*Directions*:
1) Write out the section of the Royals column starting with "Questions like these" and going on through "spoken for themselves.", word for word.
2) Name every homegrown superstar that the Royals column says was shipped off to reduce the payroll.
Start of Exercise text
It’s time for Glass to act in Kansas City
Two decades of bad baseball? Not enough. Thousands of irate fans? Nope. One failed youth movement after another? Keep trying.
What exactly is it going to take for Royals owner David Glass to open his eyes? How many more years of futility must KC faithful suffer through before the former Wal-Mart CEO realizes the city deserves better? When, oh when, will he finally fork over the cash or sell the team to someone willing to produce a winner?
Questions like these have been floating around Kauffman Stadium for years, but not quite like this. Even the most patient fans are seemingly at their wits’ end. They’ve seen three general managers and nine managers — two of them interims — since Glass took over the franchise. Homegrown superstars like Johnny Damon, Carlos Beltran and Zack Greinke have been shipped off to reduce the payroll, and the results have spoken for themselves.
Since Sept. 23, 1993 — Glass’ first day as Royals CEO — Kansas City has a cumulative record of 1,265-1,676. That stretch includes just two winning seasons — an 83-79 mark in 2003 and a 64-51 mark during the strike-shortened 1994 campaign. Need I say more?
This week’s All-Star festivities gave Royals fans a chance to see something they haven’t been accustomed to since Ronald Reagan was in the White House. Whether it was Sunday’s Futures Game, Monday’s Home Run Derby or Tuesday’s All-Star Game, fans came in droves to watch good baseball in their hometown stadium. I only hope Glass was paying close attention. Despite years and years of embarrassment, KC showed it’s still very much a baseball town.
As I sat in the outfield seats during Sunday’s festivities, I couldn’t help let my mind wander. What must it have felt like to see a packed house every night? How would I have reacted after the final out of the 1985 World Series? When will I finally get the chance to experience those feelings? If Glass continues this tired routine of penny-pinching and roster overhauls, it could very well be another 20 years.
Forgive me if I sound bitter. I’m part of a generation that hasn’t seen this once-proud franchise even sniff the postseason. Instead, we listen to stories about the glory days and revel in our own memories of the “magical” 2003 season, which ended in a September meltdown and a third-place finish in the American League Central. Sorry to rain on the parade, but it’s hard to take pride in one mediocre season that happened nine years ago.
Nope, I want the winner that I and so many other fans have waited our entire lives for. We’ve been patient, we’ve tolerated losing and we’ve heard promises of change, but enough is enough.
The ball is still in Glass’ court, right where it’s been since he started running this franchise into the ground 20 years ago. Nowadays, though, things are different. Fans are fed up with his charade, and they’re taking their complaints straight to the top. I think I speak for more than just myself when I say it’s time to give Kansas City the team it deserves or get out of the way for someone who will.
End of Exercise text
Start of Dataset extract
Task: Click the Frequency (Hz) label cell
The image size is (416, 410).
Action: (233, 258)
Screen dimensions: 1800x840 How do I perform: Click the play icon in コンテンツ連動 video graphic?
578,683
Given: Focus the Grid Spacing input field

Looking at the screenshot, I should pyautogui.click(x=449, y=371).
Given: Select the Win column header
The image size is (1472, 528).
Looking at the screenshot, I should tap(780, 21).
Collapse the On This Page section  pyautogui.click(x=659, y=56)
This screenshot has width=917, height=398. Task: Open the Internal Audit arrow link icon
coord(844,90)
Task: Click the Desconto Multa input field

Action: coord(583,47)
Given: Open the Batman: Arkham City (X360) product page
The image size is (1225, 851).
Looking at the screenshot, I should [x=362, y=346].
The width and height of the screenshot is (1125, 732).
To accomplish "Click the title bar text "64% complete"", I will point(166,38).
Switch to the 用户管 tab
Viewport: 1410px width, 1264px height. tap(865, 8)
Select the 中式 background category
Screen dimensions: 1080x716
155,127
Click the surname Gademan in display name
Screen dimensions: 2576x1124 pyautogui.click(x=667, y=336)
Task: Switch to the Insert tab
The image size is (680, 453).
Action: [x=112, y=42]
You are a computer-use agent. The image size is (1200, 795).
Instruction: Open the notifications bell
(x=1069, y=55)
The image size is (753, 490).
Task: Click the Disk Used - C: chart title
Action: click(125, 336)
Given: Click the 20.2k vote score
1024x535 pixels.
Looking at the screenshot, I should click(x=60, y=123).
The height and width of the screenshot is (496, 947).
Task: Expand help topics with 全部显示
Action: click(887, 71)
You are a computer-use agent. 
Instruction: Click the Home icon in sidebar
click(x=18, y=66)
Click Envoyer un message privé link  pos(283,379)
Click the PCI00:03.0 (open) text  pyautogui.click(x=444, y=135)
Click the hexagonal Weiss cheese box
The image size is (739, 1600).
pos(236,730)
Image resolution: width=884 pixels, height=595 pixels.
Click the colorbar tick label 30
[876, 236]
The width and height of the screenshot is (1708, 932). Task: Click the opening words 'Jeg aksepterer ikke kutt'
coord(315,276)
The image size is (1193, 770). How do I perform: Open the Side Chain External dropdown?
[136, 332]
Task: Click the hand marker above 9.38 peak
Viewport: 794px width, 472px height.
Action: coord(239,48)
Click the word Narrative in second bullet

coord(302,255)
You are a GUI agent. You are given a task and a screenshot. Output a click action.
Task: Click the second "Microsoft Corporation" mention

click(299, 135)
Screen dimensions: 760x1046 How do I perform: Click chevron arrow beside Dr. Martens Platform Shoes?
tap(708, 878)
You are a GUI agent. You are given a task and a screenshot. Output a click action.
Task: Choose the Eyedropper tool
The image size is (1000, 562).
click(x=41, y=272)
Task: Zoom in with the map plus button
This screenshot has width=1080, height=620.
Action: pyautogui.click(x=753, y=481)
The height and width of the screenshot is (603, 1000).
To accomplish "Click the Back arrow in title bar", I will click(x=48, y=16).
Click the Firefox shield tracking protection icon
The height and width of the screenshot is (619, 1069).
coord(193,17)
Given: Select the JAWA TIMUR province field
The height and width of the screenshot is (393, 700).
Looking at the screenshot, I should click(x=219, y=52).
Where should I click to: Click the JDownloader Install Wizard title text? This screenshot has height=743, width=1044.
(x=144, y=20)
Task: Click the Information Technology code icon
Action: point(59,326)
End of Dataset extract
*Answers to this exercise*:
1)
Questions like these have been floating around Kauffman Stadium for years, but not quite like this. Even the most patient fans are seemingly at their wits’ end. They’ve seen three general managers and nine managers — two of them interims — since Glass took over the franchise. Homegrown superstars like Johnny Damon, Carlos Beltran and Zack Greinke have been shipped off to reduce the payroll, and the results have spoken for themselves.

2)
Johnny Damon
Carlos Beltran
Zack Greinke